> _Tugas Anda_: Salin kembali bagian teks tentang RAPBN 2014 yang dibuka dengan kata-kata berisi "Kekeliruan Paradigma APBN" dan ditutup dengan "di negeri ini.". Ganti "kapitalis" dengan "pasar bebas".

> _Kutipan_:
------------

Rapat Paripurna DPR tanggal 25 Oktober 2013 lalu telah menetapkan RAPBN 2014 sebesar Rp 1.842,49 triliun. Komposisinya: Belanja Pemerintah Pusat Rp 1.249,94 triliun (70%); sisanya alokasi untuk Pemerintah Daerah Rp 529,55 triliun (30%). Pemerintah dan Badan Anggaran (Banggar) DPR sepakat menetapkan defisit anggaran dalam postur APBN naik menjadi 1,69% dari PDB atau setara dengan 175,3 triliun rupiah. Dalam RAPBN 2014 penerimaan negara dan hibah menjadi 1.667,14 triliun rupiah yang terdiri dari: Pendapatan Pajak sebesar Rp 1.280,39 triliun, Pendapatan Bukan Pajak sebesar Rp 385,39 triliun serta hibah Rp 1,36 triliun. Sisanya dibiayai dengan menggunakan utang sebesar 175,35 triliun rupiah.
Asumsi makro RAPBN 2014 yang telah disepakati antara lain: pertumbuhan ekonomi 6,0%, laju inflasi 5,5%, nilai tukar rupiah Rp 10.500 perdolar AS, tingkat suku bunga SPN tiga bulan 5,5%, harga minyak US$105 perbarel, serta lifting minyak dan gas bumi besarnya 2.110 ribu barel perhari. Seluruh asumsi tersebut digunakan untuk menghitung pendapatan, belanja hingga pembiayaan RAPBN 2014.
Secara umum RAPBN 2014 mengalami peningkatan. Dari sisi penerimaan naik dari APBNP 2013 sebesar Rp 1.502 triliun menjadi Rp 1.667,14, atau naik sekitar 11%. Adapun dari sisi pengeluaran mengalami kenaikan dari Rp 1.726,2 triliun menjadi Rp 1.842,49 atau naik sekitar 6,7%. Setiap RAPBN yang diajukan Pemerintah dan disahkan oleh DPR selalu mengundang kritikan karena RAPBN dianggap tidak pro rakyat. Hal ini wajar, walaupun APBN selalu meningkat setiap tahun, jumlah rakyat miskin juga meningkat. Ini menunjukkan ada kesalahan besar dalam APBN Indonesia. APBN yang sebagian besar pendapatannya berasal dari pajak yang dibayar oleh rakyat ternyata tidak memberikan kontribusi untuk meningkatkan kesejahteraan rakyat.
Kekeliruan Paradigma APBN
Kesalahan sangat mendasar dari penyusunan RAPBN yang setiap tahun dilakukan bersumber dari sistem ekonomi kapitalis atau neoliberal yang diterapkan di negeri ini.

------------

> _Bahan yang Disediakan_:

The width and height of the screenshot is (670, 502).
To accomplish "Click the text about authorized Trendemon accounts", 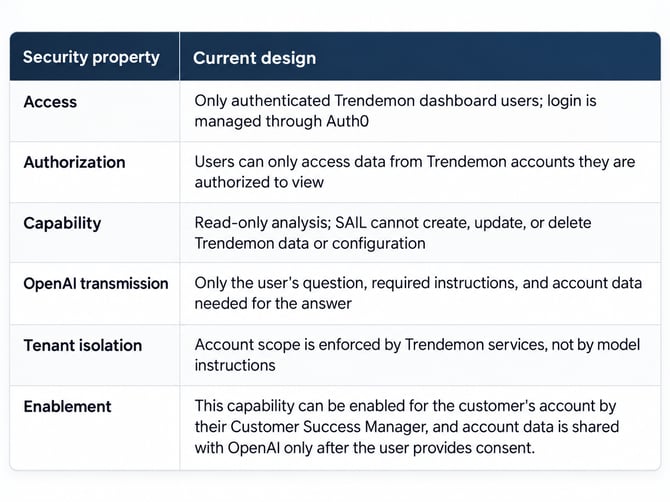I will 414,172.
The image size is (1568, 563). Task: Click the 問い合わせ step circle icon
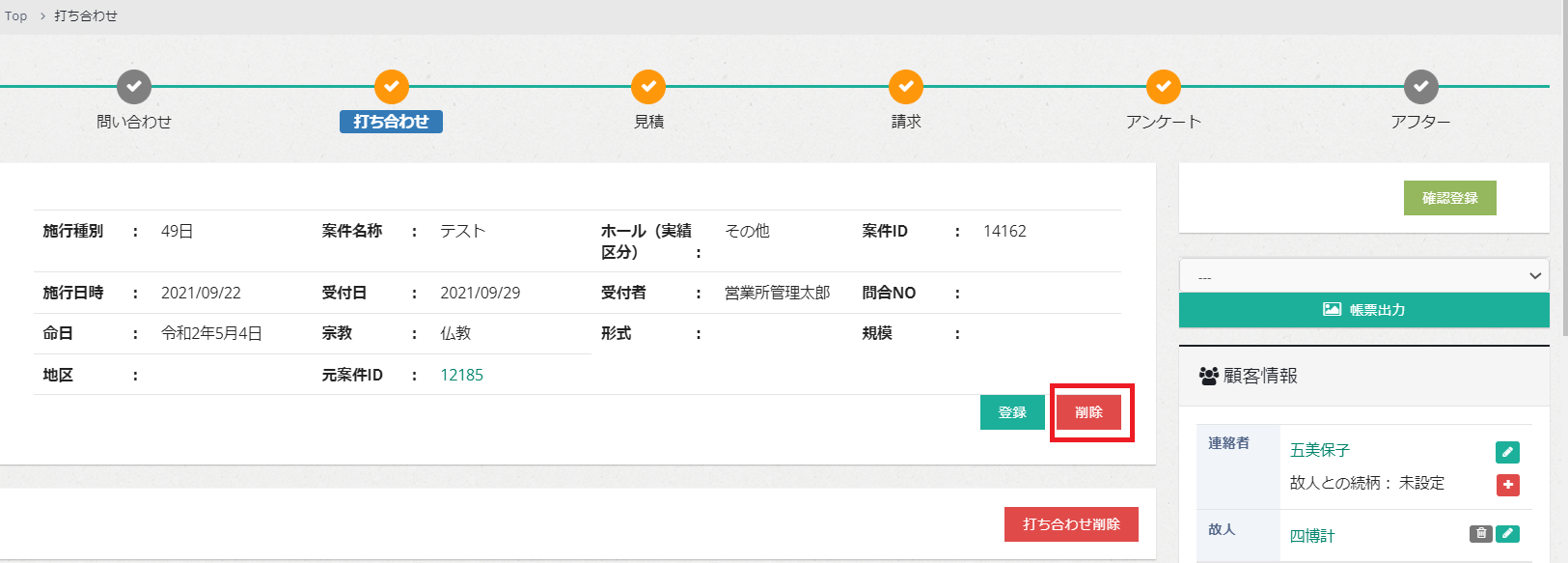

------------

> _Jawaban Latihan_:
Kekeliruan Paradigma APBN
Kesalahan sangat mendasar dari penyusunan RAPBN yang setiap tahun dilakukan bersumber dari sistem ekonomi pasar bebas atau neoliberal yang diterapkan di negeri ini.